Goal:
Retype the stretch of the Event CHOP passage from "The Event CHOP is" through "note, for example.", keeping every word and mark unchanged.

Selected text:
------------

Watch the channel graph of the Event CHOP to understand what it is doing. It can be sent to a Limit SOP or a Channel SOP to place geometry for each event. You can send event information to the SOP via the Event CHOP channels that get transformed into geometry channels like tx
, ty
, scale
, texture v (giving movie time offsets), alpha, r, g and b colors.
On a MIDI keyboard, you can trigger many events simultaneously, and, like particles, you may want to launch objects that remain in existence the next time you press the same key.
The Event CHOP is designed to handle this. It creates one sample every time you press any key, and that sample lives for any length of time. This CHOP is lightweight - the minimum number of channels and samples are created, even with 88-key MIDI keyboards and lots of pounding on the keyboard.
There are channels that represent age, note number and MIDI velocity when you pressed the key, as well as a flag telling if the key has since been released.
Each event has a unique ID, held in the id
channel that can be used to generate random XY displacements of each note, for example.
A movie index is set by the state
channel which rises from 0 to 1 and loops between 1 to 2 continuously until the note goes into its release state at which time it goes from 2 to 3. So for a bird cycle, you use the 0 to 1 state for the jump phase, 1 to 2 for the flappin in flight phase, and 2 to 3 for the landing phase.
The Event CHOP's 1st input is for event triggers.
The 2nd input resets the triggers.
The 3rd input is optional and allows for sampling values for each event.

------------

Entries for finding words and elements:
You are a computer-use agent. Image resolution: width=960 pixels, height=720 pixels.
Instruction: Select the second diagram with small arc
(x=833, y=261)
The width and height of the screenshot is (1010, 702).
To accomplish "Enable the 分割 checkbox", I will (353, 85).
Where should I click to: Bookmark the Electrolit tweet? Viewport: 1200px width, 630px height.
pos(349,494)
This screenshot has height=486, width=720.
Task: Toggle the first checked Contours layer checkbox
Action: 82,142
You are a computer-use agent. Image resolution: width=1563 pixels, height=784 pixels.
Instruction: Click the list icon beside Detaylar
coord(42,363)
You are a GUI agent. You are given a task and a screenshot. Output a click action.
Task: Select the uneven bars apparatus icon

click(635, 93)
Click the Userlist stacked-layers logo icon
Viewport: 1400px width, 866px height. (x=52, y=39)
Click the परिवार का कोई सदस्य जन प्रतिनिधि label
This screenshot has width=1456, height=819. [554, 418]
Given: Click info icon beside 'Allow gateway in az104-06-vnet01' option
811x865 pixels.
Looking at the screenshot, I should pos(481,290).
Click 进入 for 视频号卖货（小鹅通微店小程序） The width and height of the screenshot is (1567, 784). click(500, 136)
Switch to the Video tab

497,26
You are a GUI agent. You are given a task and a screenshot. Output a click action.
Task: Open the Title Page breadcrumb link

------------

Worked answer:
The Event CHOP is designed to handle this. It creates one sample every time you press any key, and that sample lives for any length of time. This CHOP is lightweight - the minimum number of channels and samples are created, even with 88-key MIDI keyboards and lots of pounding on the keyboard.
There are channels that represent age, note number and MIDI velocity when you pressed the key, as well as a flag telling if the key has since been released.
Each event has a unique ID, held in the id
channel that can be used to generate random XY displacements of each note, for example.